→ **Supplied entries**
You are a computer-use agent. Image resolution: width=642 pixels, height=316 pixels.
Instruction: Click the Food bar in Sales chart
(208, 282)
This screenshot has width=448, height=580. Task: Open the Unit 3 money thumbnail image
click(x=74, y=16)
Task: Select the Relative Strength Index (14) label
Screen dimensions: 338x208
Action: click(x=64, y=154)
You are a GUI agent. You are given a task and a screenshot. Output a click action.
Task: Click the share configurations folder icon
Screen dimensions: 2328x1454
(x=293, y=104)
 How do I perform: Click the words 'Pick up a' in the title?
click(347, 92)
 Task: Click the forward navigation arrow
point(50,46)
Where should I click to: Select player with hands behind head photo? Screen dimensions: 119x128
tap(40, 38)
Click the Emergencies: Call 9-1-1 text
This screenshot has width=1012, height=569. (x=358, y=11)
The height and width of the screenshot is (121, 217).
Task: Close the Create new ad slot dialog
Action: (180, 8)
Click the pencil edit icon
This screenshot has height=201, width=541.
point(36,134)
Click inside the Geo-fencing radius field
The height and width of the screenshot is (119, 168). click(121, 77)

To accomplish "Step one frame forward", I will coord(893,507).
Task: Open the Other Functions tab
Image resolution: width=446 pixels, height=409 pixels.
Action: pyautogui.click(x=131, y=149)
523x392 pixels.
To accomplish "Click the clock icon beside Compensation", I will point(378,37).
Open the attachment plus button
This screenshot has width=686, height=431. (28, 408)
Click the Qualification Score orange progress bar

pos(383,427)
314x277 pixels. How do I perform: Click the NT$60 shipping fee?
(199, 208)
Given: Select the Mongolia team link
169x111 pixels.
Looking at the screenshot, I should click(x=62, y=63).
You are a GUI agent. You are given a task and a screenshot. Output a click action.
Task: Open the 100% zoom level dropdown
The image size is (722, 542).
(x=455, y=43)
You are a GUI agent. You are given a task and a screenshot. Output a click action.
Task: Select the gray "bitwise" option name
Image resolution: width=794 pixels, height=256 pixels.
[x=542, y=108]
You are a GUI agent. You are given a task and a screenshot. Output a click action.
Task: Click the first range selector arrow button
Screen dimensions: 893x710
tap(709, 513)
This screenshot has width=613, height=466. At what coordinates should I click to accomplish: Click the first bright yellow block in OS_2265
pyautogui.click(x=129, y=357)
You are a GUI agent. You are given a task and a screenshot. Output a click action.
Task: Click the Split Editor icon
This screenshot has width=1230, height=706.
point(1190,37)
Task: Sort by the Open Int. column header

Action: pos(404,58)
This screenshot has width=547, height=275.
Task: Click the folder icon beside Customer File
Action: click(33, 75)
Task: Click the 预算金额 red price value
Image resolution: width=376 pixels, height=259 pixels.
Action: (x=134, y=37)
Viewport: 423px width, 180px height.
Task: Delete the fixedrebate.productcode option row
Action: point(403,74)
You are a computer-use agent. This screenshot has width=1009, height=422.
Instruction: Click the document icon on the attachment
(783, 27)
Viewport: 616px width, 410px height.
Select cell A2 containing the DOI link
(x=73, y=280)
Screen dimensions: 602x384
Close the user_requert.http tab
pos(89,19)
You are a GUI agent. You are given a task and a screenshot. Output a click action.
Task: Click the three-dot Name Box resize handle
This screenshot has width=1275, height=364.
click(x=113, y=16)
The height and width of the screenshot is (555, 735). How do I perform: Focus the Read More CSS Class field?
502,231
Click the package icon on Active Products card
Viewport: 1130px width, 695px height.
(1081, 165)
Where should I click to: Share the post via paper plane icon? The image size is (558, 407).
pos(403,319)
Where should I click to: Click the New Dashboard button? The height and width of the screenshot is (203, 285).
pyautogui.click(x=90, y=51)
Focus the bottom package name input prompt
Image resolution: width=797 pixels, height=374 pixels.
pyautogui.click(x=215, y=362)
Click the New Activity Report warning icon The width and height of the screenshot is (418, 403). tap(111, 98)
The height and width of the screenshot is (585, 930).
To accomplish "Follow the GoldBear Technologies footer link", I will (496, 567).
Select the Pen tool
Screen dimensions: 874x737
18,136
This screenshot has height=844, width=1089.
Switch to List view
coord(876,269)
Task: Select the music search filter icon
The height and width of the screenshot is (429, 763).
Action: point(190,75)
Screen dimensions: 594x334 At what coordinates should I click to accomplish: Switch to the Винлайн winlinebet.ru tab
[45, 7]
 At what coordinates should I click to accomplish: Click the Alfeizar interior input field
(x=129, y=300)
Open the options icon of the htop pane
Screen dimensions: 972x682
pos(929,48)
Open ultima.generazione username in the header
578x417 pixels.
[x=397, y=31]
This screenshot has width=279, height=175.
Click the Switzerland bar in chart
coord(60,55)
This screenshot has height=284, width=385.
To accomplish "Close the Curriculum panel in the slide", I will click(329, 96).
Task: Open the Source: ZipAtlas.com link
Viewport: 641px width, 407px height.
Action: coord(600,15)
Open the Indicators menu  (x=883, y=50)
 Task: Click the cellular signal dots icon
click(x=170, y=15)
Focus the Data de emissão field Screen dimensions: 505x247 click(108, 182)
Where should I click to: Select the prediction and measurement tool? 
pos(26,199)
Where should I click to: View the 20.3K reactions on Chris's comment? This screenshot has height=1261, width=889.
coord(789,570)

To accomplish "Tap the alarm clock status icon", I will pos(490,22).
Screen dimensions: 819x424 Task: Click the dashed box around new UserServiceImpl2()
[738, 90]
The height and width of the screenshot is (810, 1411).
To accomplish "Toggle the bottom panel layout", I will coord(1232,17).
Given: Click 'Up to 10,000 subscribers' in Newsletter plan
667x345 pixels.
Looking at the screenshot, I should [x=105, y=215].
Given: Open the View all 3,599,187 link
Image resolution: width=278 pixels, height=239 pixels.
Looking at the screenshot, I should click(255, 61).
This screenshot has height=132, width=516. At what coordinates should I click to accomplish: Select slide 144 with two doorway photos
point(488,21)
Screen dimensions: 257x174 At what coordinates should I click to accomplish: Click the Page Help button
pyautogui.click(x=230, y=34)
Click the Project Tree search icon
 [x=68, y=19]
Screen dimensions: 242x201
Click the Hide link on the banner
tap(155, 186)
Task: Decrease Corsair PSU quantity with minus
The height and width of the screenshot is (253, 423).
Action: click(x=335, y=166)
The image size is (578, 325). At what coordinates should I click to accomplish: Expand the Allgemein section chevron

→ **Work required**
Please repeat all of the items above with "Geo-fencing radius field" swapped for "Geo-fencing radius box" and nothing else changed.

→ **Finished exercise**
You are a computer-use agent. Image resolution: width=642 pixels, height=316 pixels.
Instruction: Click the Food bar in Sales chart
(208, 282)
This screenshot has width=448, height=580. Task: Open the Unit 3 money thumbnail image
click(x=74, y=16)
Task: Select the Relative Strength Index (14) label
Screen dimensions: 338x208
Action: click(x=64, y=154)
You are a GUI agent. You are given a task and a screenshot. Output a click action.
Task: Click the share configurations folder icon
Screen dimensions: 2328x1454
(x=293, y=104)
 How do I perform: Click the words 'Pick up a' in the title?
click(347, 92)
 Task: Click the forward navigation arrow
point(50,46)
Where should I click to: Select player with hands behind head photo? Screen dimensions: 119x128
tap(40, 38)
Click the Emergencies: Call 9-1-1 text
This screenshot has width=1012, height=569. (x=358, y=11)
The height and width of the screenshot is (121, 217).
Task: Close the Create new ad slot dialog
Action: (180, 8)
Click the pencil edit icon
This screenshot has height=201, width=541.
point(36,134)
Click inside the Geo-fencing radius box
The height and width of the screenshot is (119, 168). click(121, 77)

To accomplish "Step one frame forward", I will coord(893,507).
Task: Open the Other Functions tab
Image resolution: width=446 pixels, height=409 pixels.
Action: pyautogui.click(x=131, y=149)
523x392 pixels.
To accomplish "Click the clock icon beside Compensation", I will point(378,37).
Open the attachment plus button
This screenshot has width=686, height=431. (28, 408)
Click the Qualification Score orange progress bar

pos(383,427)
314x277 pixels. How do I perform: Click the NT$60 shipping fee?
(199, 208)
Given: Select the Mongolia team link
169x111 pixels.
Looking at the screenshot, I should click(x=62, y=63).
You are a GUI agent. You are given a task and a screenshot. Output a click action.
Task: Open the 100% zoom level dropdown
The image size is (722, 542).
(x=455, y=43)
You are a GUI agent. You are given a task and a screenshot. Output a click action.
Task: Select the gray "bitwise" option name
Image resolution: width=794 pixels, height=256 pixels.
[x=542, y=108]
You are a GUI agent. You are given a task and a screenshot. Output a click action.
Task: Click the first range selector arrow button
Screen dimensions: 893x710
tap(709, 513)
This screenshot has width=613, height=466. At what coordinates should I click to accomplish: Click the first bright yellow block in OS_2265
pyautogui.click(x=129, y=357)
You are a GUI agent. You are given a task and a screenshot. Output a click action.
Task: Click the Split Editor icon
This screenshot has width=1230, height=706.
point(1190,37)
Task: Sort by the Open Int. column header

Action: pos(404,58)
This screenshot has width=547, height=275.
Task: Click the folder icon beside Customer File
Action: click(33, 75)
Task: Click the 预算金额 red price value
Image resolution: width=376 pixels, height=259 pixels.
Action: (x=134, y=37)
Viewport: 423px width, 180px height.
Task: Delete the fixedrebate.productcode option row
Action: point(403,74)
You are a computer-use agent. This screenshot has width=1009, height=422.
Instruction: Click the document icon on the attachment
(783, 27)
Viewport: 616px width, 410px height.
Select cell A2 containing the DOI link
(x=73, y=280)
Screen dimensions: 602x384
Close the user_requert.http tab
pos(89,19)
You are a GUI agent. You are given a task and a screenshot. Output a click action.
Task: Click the three-dot Name Box resize handle
This screenshot has width=1275, height=364.
click(x=113, y=16)
The height and width of the screenshot is (555, 735). How do I perform: Focus the Read More CSS Class field?
502,231
Click the package icon on Active Products card
Viewport: 1130px width, 695px height.
(1081, 165)
Where should I click to: Share the post via paper plane icon? The image size is (558, 407).
pos(403,319)
Where should I click to: Click the New Dashboard button? The height and width of the screenshot is (203, 285).
pyautogui.click(x=90, y=51)
Focus the bottom package name input prompt
Image resolution: width=797 pixels, height=374 pixels.
pyautogui.click(x=215, y=362)
Click the New Activity Report warning icon The width and height of the screenshot is (418, 403). tap(111, 98)
The height and width of the screenshot is (585, 930).
To accomplish "Follow the GoldBear Technologies footer link", I will (496, 567).
Select the Pen tool
Screen dimensions: 874x737
18,136
This screenshot has height=844, width=1089.
Switch to List view
coord(876,269)
Task: Select the music search filter icon
The height and width of the screenshot is (429, 763).
Action: point(190,75)
Screen dimensions: 594x334 At what coordinates should I click to accomplish: Switch to the Винлайн winlinebet.ru tab
[45, 7]
 At what coordinates should I click to accomplish: Click the Alfeizar interior input field
(x=129, y=300)
Open the options icon of the htop pane
Screen dimensions: 972x682
pos(929,48)
Open ultima.generazione username in the header
578x417 pixels.
[x=397, y=31]
This screenshot has width=279, height=175.
Click the Switzerland bar in chart
coord(60,55)
This screenshot has height=284, width=385.
To accomplish "Close the Curriculum panel in the slide", I will click(329, 96).
Task: Open the Source: ZipAtlas.com link
Viewport: 641px width, 407px height.
Action: coord(600,15)
Open the Indicators menu  (x=883, y=50)
 Task: Click the cellular signal dots icon
click(x=170, y=15)
Focus the Data de emissão field Screen dimensions: 505x247 click(108, 182)
Where should I click to: Select the prediction and measurement tool? 
pos(26,199)
Where should I click to: View the 20.3K reactions on Chris's comment? This screenshot has height=1261, width=889.
coord(789,570)

To accomplish "Tap the alarm clock status icon", I will pos(490,22).
Screen dimensions: 819x424 Task: Click the dashed box around new UserServiceImpl2()
[738, 90]
The height and width of the screenshot is (810, 1411).
To accomplish "Toggle the bottom panel layout", I will coord(1232,17).
Given: Click 'Up to 10,000 subscribers' in Newsletter plan
667x345 pixels.
Looking at the screenshot, I should [x=105, y=215].
Given: Open the View all 3,599,187 link
Image resolution: width=278 pixels, height=239 pixels.
Looking at the screenshot, I should click(255, 61).
This screenshot has height=132, width=516. At what coordinates should I click to accomplish: Select slide 144 with two doorway photos
point(488,21)
Screen dimensions: 257x174 At what coordinates should I click to accomplish: Click the Page Help button
pyautogui.click(x=230, y=34)
Click the Project Tree search icon
 [x=68, y=19]
Screen dimensions: 242x201
Click the Hide link on the banner
tap(155, 186)
Task: Decrease Corsair PSU quantity with minus
The height and width of the screenshot is (253, 423).
Action: click(x=335, y=166)
The image size is (578, 325). At what coordinates should I click to accomplish: Expand the Allgemein section chevron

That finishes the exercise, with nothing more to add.